# Micromax LED40K360 40Inch LED TV Hands on



## readermaniax (Sep 8, 2013)

*2.bp.blogspot.com/-dj-6Wh9h8kw/UiRKTzvUDiI/AAAAAAAABBk/Yk2oKZy_aQA/s640/_DSC0080+copy.jpg​
We got our hands on the New Micromax LED40K360 40” LED TV. We tried searching about it online but couldn’t find anything, nothing on the Micromax site as well. After much research we got to a conclusion that is actually a Hisense LED TV, which is being marketed in India with the name of Micromax. So, We did a review of it.

*4.bp.blogspot.com/-fGav1VfFDsQ/UiRKg6_oURI/AAAAAAAABBs/s_-40G7YIYs/s640/_DSC0051+copy.jpg​
The Micromax LED40K360 40 LED TV as sits on a rectangular Stand (wall mounting option is also available) and dressed all in Piano black finish weighs 13 kgs. The screen quality is good and does manage to deflect most of the light falling on it from external sources. The 45-degree tilt of the panel makes placing the Micromax LED42K316 42 inch LED TV in the room fairly easy.


*3.bp.blogspot.com/-2dz2KTRoGto/UiRKu9P8kJI/AAAAAAAABB0/JtVsizqFkJQ/s320/_DSC0062+copy.jpg(1, 2) Input Ports (3) Menu, Channel, Volume, Power Buttons

​The rear of the Television houses all the controls and connectivity post which is laid out in a L shaped manner. What impress us are the 3 HDMI & 2 USB 2.0 options available. When we first received the unit, it was hard to switch it on, why? There is an un-needed power on/off button located on the bottom of the bezel without which the unit will not powering. The Menu, Source, Volume, Channel and power buttons are hidden behind the right hand side of the screen which are relatively easy to spot and access. We were really unhappy with the quality of the remote, which comes with the TV. Its clear that there was no research done and the ergonomics weren’t taken into consideration at all.

*3.bp.blogspot.com/-EmwQiuThrpU/UiRLH0__C0I/AAAAAAAABB8/lZwSL9b9-xM/s640/_DSC0039.JPG​

The panel of the Micromax LEF40K360 40 inch LED TV has an aspect ratio of 16:9 and the levels of black are deep giving a nice contrast ratio. Though you could fiddle around with the setting the colors do become deep at certain points and the picture becomes over saturated.

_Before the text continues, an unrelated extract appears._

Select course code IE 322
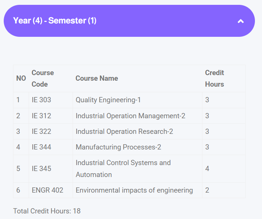The height and width of the screenshot is (219, 262). coord(41,132)
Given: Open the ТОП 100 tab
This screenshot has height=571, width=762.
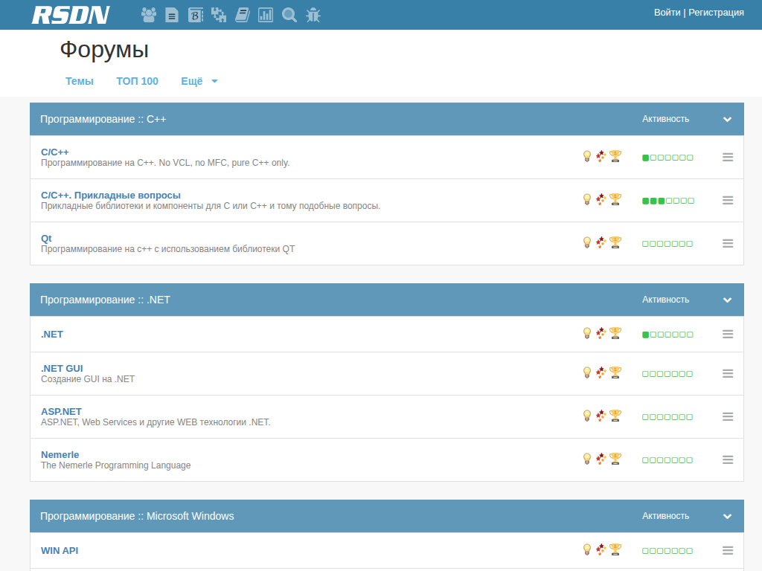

*4.bp.blogspot.com/-LHKknZBfQ8c/UiRME8HSBGI/AAAAAAAABCU/jv0BiY5e8bo/s640/_DSC0069.JPG​
With a screen resolution of 1920x1080, videos when viewed in HD do look good on the display but performance cannot be really expected out the Micromax LED42K360 40” LED TV. With a slow 6ms response time and 60Hz Motion rate the pictures tend to blur out on fast action sequences. Motion rate of 150+Hz is considered to be ideal. The problem also arises when you’re viewing SD content on the TV, the lack of an upscaling feature delivers pixilated content. Though the backlighting on the panel is quiet acceptable unlike the rest of the Micromax LEDs out there.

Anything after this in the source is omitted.